Opinion
No. 1:11-cv-01536-TWP-DML
01-04-2013
John Carl Trimble LEWIS WAGNER LLP Stephanie Lynn Cassman LEWIS WAGNER LLP Theresa Renee Parish LEWIS WAGNER LLP Steven E. Art LOEVY & LOEVY Pier O. Petersen LOEVY & LOEVY Kyle A. Jones NORRIS CHOPLIN & SCHROEDER LLP Ian L. Stewart STEPHENSON MOROW & SEMLER James S. Stephenson STEPHENSON MOROW & SEMLER Daniel Mark Witte TRAVELERS STAFF COUNSEL OFFICE
ENTRY ON DEFENDANTS' MOTIONS TO DISMISS
For a second time, this matter is before the Court on the Defendants' various Motions to Dismiss (Dkts. 50, 52, 59, 61, 72). In an Entry dated August 1, 2012, this Court previously granted the Defendants' Motions to Dismiss the Plaintiff Billy Julian's ("Mr. Julian") Complaint against all Defendants; however the dismissal was without prejudice. The Court allowed Mr. Julian leave to amend his Complaint to cure statute of limitations defects, because he alleged that since the original Complaint was filed he had "learned additional facts about witness tampering allegedly engaged in by the Defendant officers 'to secure his wrongful conviction after his original conviction was vacated in 2006.'" Dkt. 48 at 7 (quoting Dkt. 43 at 11 n. 1). Mr. Julian filed his First Amended Complaint on August 15, 2012. The First Amended Complaint includes new factual allegations after the conviction was vacated in 2006 and the trial court's decision was affirmed in 2007, the Defendants continued to fabricate false evidence, approach witnesses to coerce false statements, and withhold exculpatory evidence. Mr. Julian alleges the Defendants' unlawful actions continued until all charges were eventually dropped in 2010. For the reasons set forth below, the Court finds that Mr. Julian has not sufficiently cured the defects in his first Complaint. Therefore, Defendants' Motions to Dismiss (Dkts. 50, 52, 59, 61, 72) are GRANTED.
I. BACKGROUND
The facts of this case are set forth in this Court's Entry on Motions to Dismiss (Dkt. 48). Briefly, on March 11 or 12, 2001 an unknown person broke into Frankton High School in Frankton, Indiana and caused a fire to the school. Mr. Julian served three years in prison for the crimes of arson and burglary, after being wrongfully prosecuted and convicted. During his incarceration, Mr. Julian's lawyers discovered that a key witness, who testified at trial that he and Mr. Julian were together at the High School before the burglary, had in fact been on house arrest with monitoring on March 11, 2001, and records showed he never left his house. Therefore, the key witness could not have been with Mr. Julian at the High School. Because this exculpatory evidence was withheld from Mr. Julian, the trial court granted him post-conviction relief and his conviction was vacated in 2006. In 2007, the Indiana Court of Appeals affirmed the granting of post-conviction relief finding the withholding of exculpatory evidence was in violation of the Constitution.

COLLECTED DATA:
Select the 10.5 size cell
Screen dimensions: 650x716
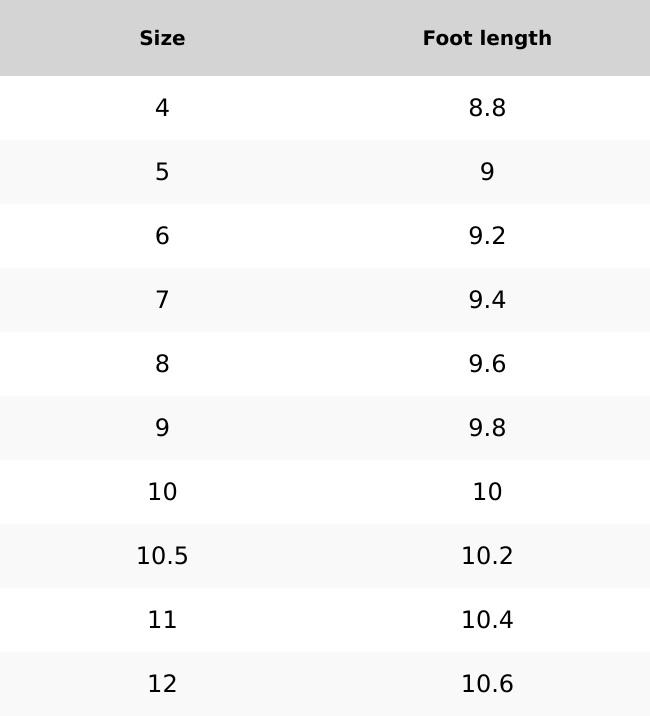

EXERCISE REQUIREMENTS:
Answer these from the court entry:
(a) On what date did Mr. Julian file his First Amended Complaint?
(b) How many years did Mr. Julian serve in prison?
(c) Which court affirmed the grant of post-conviction relief in 2007?
The data come from a separate source and are unrelated to the court entry.

REPLY TO THE TASK:
(a) August 15, 2012
(b) Three years
(c) The Indiana Court of Appeals